Stored data
++++
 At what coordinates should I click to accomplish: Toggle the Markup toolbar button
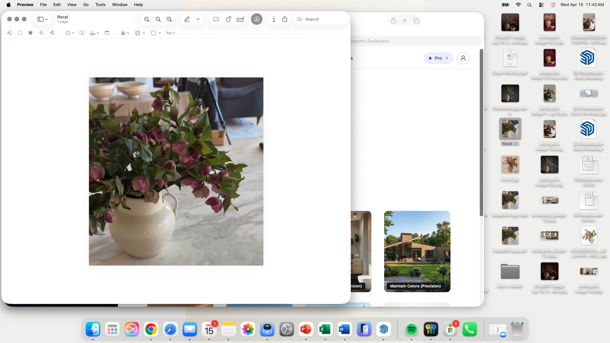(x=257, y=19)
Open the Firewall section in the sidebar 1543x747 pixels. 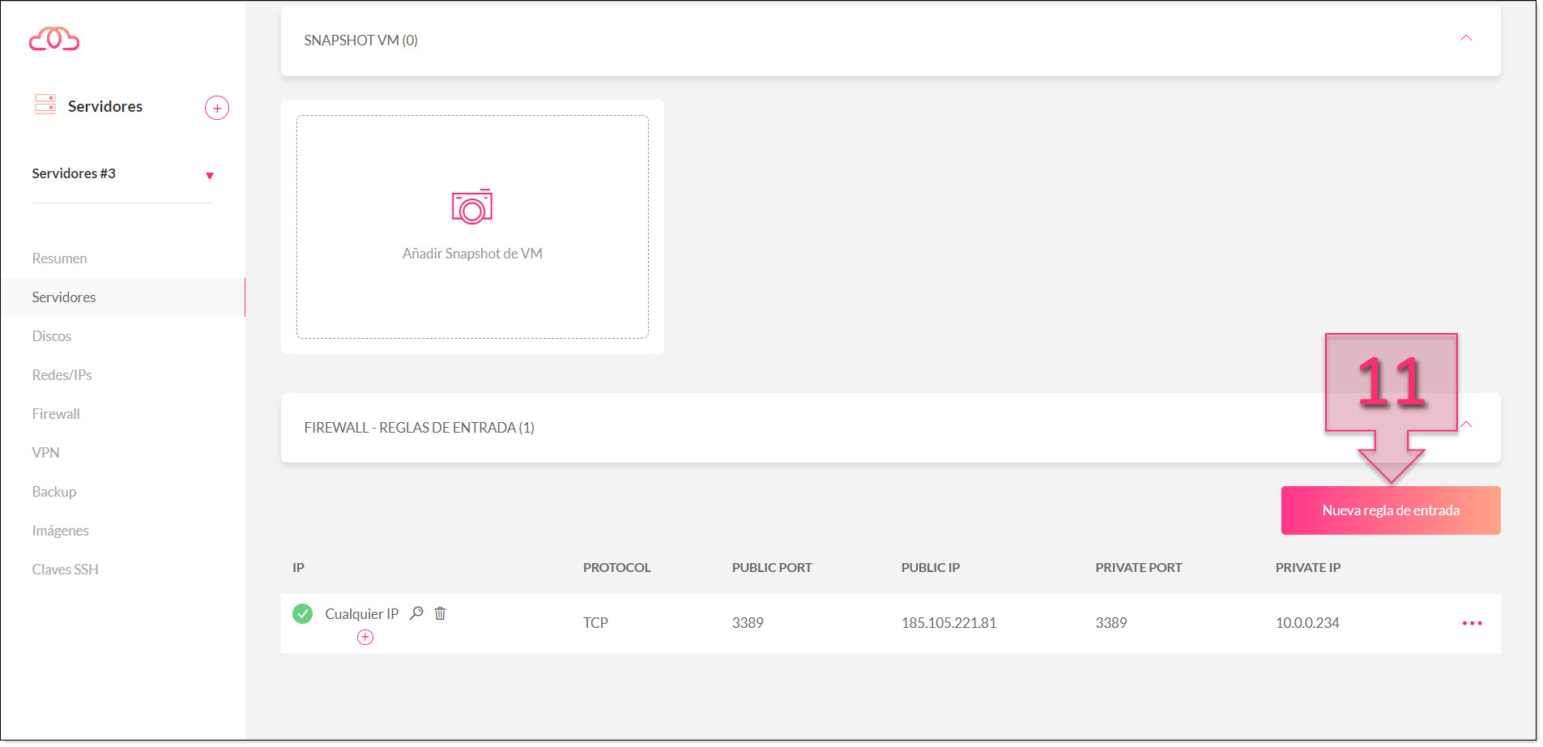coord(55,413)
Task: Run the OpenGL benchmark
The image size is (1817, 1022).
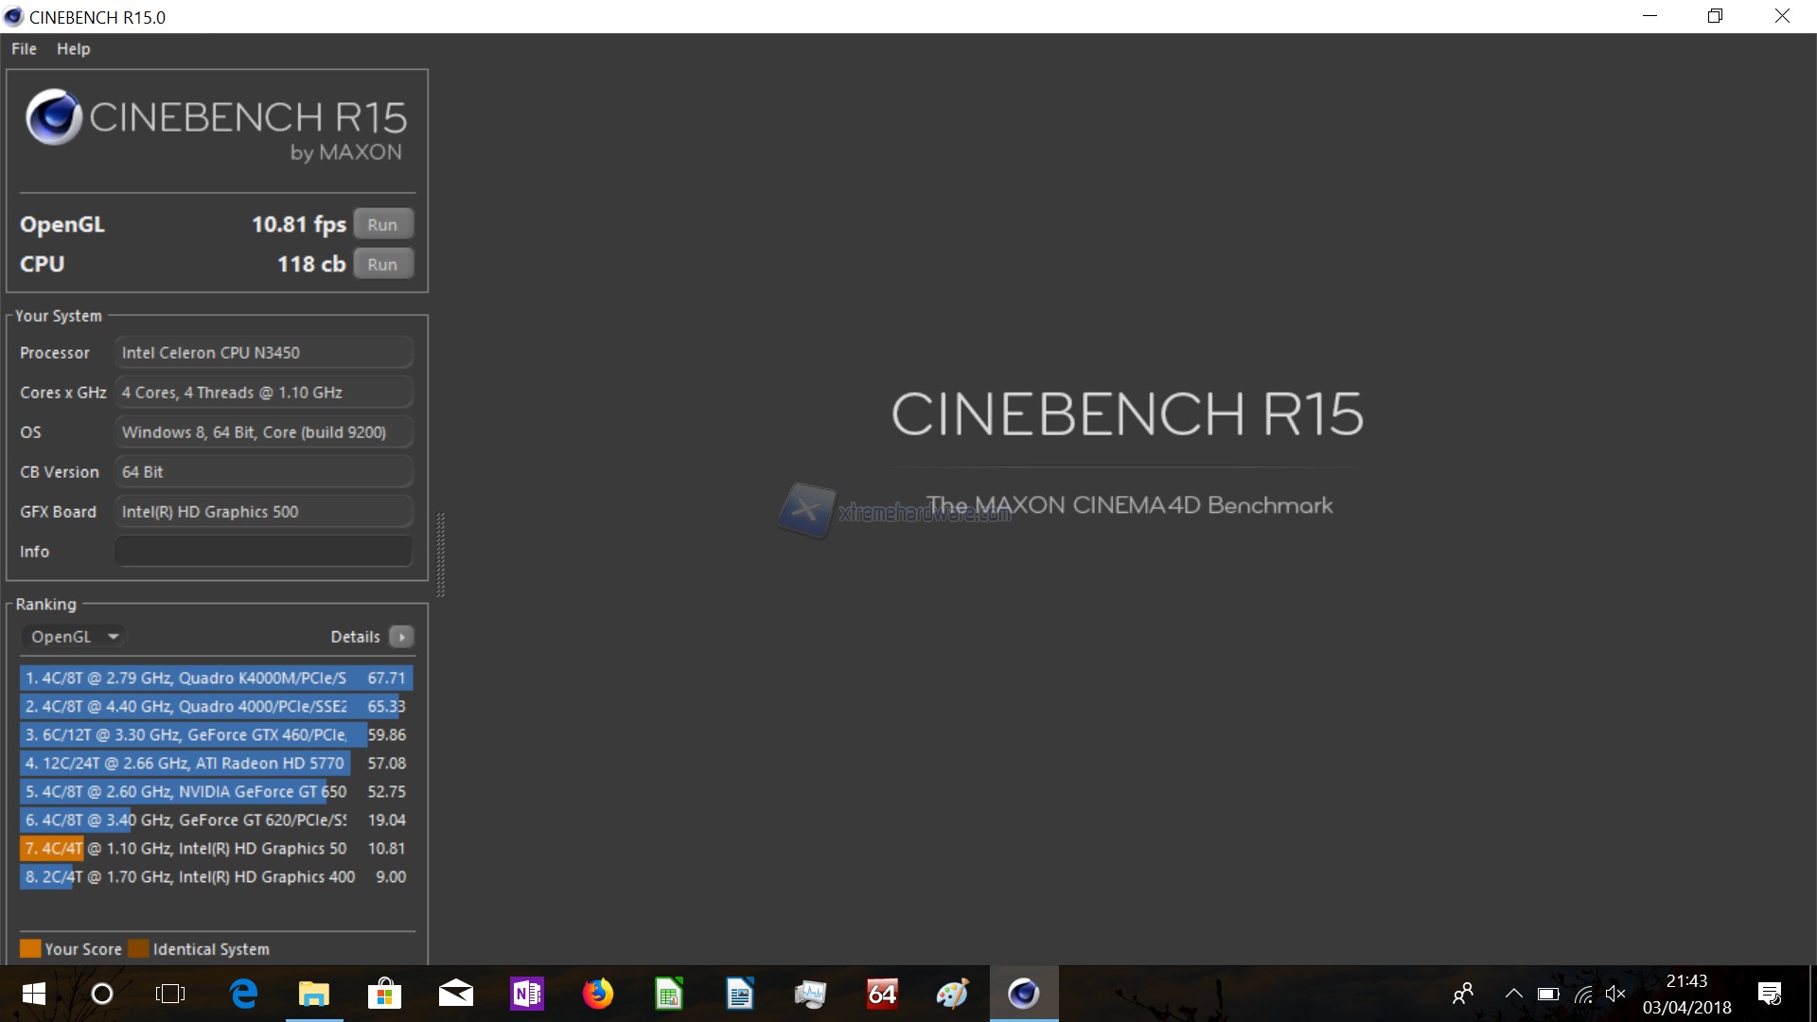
++++
Task requirements
Your copy must hold exactly the lines from the one with "Task: Run the OpenGL benchmark" to the end of the records above, both included, and no pictures.

Answer to this exercise
Task: Run the OpenGL benchmark
The image size is (1817, 1022).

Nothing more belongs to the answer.